Exercise text
# # # #
Who This Helps
This is for the Growth Marketer who’s run the tests, knows what works, but hits a wall when asking for budget. You need to move from ‘interesting data’ to ‘approved plan.’ The Channel Basics: Offers & Creative course is your playbook for this exact moment.
Mini Case
Your A/B test shows a new ad creative is beating the control by 18% on click-through rate. You need $5,000 to scale it. You present the 18% lift. Your stakeholder asks, ‘So what does that mean for revenue next quarter?’ Cue the awkward silence. Let’s fix that.
Do This Now (5 Steps)
- Start with the ‘So What?’ Before building your deck, finish this sentence: ‘If we invest in this creative, we will ______ by [date].’
- Bridge Data to Dollars. That 18% CTR lift? Model it. Show how it translates to 150 more leads per month at our current conversion rate.
- Present One Clear Recommendation. Don’t give them three options to choose from. You’re the expert. Say, ‘We should allocate the $5K here.’
- Visualize the Timeline. Use a simple Gantt chart. Block out 2 weeks for asset production, a 1-week soft launch, and the full 30-day campaign run.
- Define the Next Single Action. End your meeting by saying, ‘If you approve this today, I’ll have the first ad copy in your inbox by 5 PM.’ Make it easy to say yes.
Avoid These Traps
- The Data Dump: Flooding slides with every chart from your analytics platform. It’s overwhelming.
- Jargon Jungle: Using terms like ‘funnel velocity’ or ‘multi-touch attribution’ with non-technical stakeholders. They’ll tune out.
- The Apology: Starting with ‘This might not work, but…’ or ‘I’m not sure, however…’ Kill your own credibility before you start.
- No Clear Ask: Ending your presentation without a specific request for approval, budget, or resources.
- Ignoring Mission Problems: The course teaches you to diagnose issues like ‘offer-message mismatch.’ If that’s the core problem, don’t just ask for a new color palette on the ad.
Your Win by Friday
Your win isn’t a ‘maybe’ or a ‘let’s circle back.’ It’s a signed email approval for your test budget. Frame your analysis as a story of opportunity, not just a report. You’ll turn those stakeholder nods into a real ‘Go for it.’ Now go get that yes. You’ve got this.
# # # #
Data

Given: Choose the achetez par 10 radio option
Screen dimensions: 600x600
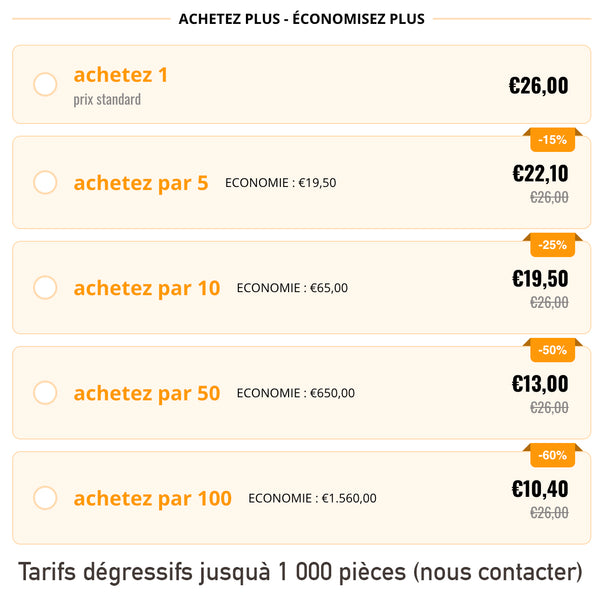Looking at the screenshot, I should pyautogui.click(x=45, y=287).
# # # #
Required action A
Answer these about the budget-pitch text:
(i) In the mini case, by what percentage does the new ad creative beat the control on click-through rate?
(ii) How much time does the suggested Gantt chart block out for asset production?
(iii) Besides "funnel velocity," which term is given as an example of jargon?
Required action B
From the budget-pitch text, pull out the stretch from "- Present One" through "30-day campaign run.", word for word.

Problem solution A
(i) 18%
(ii) 2 weeks
(iii) "multi-touch attribution"

Problem solution B
- Present One Clear Recommendation. Don’t give them three options to choose from. You’re the expert. Say, ‘We should allocate the $5K here.’
- Visualize the Timeline. Use a simple Gantt chart. Block out 2 weeks for asset production, a 1-week soft launch, and the full 30-day campaign run.